WHAT YOU SHOULD DO :: List every line in the rows below that contains the word "next". Case counts, so a line matches only if the capitalization is the same.

DATASET ENTRIES ::

_ _ _ _

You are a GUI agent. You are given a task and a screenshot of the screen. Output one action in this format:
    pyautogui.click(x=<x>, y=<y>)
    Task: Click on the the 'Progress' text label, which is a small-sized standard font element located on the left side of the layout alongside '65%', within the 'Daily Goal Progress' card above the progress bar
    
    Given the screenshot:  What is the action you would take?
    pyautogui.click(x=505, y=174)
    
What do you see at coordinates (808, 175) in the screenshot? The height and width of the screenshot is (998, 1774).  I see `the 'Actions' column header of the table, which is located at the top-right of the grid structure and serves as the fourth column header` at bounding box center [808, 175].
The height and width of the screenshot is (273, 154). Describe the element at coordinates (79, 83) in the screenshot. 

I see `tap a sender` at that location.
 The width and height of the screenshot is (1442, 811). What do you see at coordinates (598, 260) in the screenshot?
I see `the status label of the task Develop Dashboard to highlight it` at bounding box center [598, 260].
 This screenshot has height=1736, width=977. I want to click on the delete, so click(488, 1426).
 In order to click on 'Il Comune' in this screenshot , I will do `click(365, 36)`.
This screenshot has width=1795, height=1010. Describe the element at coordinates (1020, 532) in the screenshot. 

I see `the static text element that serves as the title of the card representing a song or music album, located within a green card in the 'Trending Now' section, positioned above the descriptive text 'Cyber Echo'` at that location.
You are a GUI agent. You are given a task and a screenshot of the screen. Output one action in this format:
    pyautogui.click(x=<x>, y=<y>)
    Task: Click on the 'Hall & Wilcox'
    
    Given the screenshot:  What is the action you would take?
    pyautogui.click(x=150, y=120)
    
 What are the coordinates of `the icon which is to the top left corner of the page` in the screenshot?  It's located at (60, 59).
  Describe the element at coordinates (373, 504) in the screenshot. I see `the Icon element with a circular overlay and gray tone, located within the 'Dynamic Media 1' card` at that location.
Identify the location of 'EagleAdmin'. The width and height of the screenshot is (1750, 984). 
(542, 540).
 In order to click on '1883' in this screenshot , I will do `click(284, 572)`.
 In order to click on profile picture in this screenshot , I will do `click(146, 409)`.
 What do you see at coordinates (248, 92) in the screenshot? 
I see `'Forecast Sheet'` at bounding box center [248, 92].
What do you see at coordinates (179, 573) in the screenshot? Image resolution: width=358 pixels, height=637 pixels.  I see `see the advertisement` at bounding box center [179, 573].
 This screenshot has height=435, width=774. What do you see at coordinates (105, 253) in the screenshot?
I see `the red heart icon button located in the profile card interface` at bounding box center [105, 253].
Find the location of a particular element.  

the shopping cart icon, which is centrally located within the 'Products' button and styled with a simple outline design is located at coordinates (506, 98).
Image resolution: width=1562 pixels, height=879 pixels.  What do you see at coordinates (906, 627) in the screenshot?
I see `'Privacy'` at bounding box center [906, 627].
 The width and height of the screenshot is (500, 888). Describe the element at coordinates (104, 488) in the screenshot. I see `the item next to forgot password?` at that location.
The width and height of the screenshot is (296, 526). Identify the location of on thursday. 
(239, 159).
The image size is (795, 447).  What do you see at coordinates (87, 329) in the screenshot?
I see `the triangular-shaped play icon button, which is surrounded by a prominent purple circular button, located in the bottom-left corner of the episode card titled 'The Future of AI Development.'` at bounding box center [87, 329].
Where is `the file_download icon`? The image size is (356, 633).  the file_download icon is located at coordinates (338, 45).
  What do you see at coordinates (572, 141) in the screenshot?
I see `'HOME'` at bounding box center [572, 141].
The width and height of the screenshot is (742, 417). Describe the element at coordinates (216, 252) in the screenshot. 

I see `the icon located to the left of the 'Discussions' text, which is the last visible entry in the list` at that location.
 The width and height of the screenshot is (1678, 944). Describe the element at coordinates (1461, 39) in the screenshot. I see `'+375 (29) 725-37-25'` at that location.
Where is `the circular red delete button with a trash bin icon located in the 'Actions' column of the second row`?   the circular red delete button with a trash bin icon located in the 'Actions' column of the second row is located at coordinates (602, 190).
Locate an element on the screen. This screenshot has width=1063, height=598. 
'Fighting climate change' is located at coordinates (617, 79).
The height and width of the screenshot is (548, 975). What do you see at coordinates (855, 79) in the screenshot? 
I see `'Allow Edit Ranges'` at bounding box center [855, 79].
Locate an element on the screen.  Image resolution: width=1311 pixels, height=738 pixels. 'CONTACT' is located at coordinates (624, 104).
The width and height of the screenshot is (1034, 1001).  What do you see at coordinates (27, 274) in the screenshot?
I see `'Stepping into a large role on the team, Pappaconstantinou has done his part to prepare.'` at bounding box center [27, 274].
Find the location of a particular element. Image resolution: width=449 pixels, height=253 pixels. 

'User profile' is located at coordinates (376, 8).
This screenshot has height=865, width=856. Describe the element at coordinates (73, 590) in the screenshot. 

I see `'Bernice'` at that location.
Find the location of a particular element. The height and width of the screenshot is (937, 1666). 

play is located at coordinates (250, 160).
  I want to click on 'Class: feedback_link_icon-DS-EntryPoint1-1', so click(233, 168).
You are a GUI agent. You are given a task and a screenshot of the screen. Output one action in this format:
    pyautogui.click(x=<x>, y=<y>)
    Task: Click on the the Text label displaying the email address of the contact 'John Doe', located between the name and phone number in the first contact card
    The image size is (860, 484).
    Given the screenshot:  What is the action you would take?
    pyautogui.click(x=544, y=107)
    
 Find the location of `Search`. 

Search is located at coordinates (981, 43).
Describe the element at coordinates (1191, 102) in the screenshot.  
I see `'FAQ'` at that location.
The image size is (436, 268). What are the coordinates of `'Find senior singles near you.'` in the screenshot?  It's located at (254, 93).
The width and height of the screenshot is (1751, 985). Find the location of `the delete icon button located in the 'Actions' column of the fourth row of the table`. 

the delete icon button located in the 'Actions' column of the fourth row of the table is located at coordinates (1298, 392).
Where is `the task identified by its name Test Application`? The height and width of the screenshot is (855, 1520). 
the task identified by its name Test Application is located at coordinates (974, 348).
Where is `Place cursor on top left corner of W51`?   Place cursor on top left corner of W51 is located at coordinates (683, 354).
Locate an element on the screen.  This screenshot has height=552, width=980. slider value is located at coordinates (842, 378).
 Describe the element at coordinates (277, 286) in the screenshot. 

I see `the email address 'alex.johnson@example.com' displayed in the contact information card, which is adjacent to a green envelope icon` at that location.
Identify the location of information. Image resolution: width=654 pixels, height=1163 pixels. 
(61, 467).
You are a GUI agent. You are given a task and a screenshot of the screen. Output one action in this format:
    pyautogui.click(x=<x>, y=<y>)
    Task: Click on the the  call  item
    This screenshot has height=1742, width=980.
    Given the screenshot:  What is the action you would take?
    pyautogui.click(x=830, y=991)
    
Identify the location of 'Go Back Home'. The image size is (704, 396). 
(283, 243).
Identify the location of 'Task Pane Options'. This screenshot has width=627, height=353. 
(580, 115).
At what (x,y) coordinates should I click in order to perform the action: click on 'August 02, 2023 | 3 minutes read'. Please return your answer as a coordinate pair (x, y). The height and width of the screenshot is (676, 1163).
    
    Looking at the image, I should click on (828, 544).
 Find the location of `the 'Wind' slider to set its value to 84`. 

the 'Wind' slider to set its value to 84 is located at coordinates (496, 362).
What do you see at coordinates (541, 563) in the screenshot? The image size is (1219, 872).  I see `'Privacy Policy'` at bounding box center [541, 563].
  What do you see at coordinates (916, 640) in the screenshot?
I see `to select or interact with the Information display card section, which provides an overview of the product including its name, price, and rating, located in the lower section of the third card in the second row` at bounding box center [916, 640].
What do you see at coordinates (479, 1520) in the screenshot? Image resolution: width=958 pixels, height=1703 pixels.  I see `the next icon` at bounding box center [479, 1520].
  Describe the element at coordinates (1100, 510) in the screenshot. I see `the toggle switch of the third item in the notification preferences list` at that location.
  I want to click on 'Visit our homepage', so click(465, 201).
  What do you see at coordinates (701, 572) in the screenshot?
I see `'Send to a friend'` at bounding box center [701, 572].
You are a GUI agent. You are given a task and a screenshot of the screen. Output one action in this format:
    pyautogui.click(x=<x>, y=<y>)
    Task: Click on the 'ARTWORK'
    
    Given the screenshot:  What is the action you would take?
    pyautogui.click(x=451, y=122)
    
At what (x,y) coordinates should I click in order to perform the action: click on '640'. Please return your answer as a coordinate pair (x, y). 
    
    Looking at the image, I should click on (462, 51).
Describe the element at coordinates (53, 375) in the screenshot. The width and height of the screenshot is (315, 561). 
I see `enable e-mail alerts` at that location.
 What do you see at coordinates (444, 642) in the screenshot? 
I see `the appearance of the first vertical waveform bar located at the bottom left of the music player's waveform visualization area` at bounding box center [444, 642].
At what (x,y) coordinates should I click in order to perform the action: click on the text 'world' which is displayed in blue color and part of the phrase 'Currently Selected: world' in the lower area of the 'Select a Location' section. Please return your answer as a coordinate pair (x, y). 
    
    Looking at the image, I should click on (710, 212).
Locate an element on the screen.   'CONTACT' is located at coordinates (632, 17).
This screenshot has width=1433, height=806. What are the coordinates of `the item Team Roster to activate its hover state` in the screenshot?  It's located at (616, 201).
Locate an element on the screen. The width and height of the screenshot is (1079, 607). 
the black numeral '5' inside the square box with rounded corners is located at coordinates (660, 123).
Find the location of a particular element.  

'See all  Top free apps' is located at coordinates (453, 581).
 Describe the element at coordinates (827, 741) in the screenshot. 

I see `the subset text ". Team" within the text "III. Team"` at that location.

_ _ _ _

RESULT FOR THIS TASK ::
 The width and height of the screenshot is (500, 888). Describe the element at coordinates (104, 488) in the screenshot. I see `the item next to forgot password?` at that location.
What do you see at coordinates (479, 1520) in the screenshot? Image resolution: width=958 pixels, height=1703 pixels.  I see `the next icon` at bounding box center [479, 1520].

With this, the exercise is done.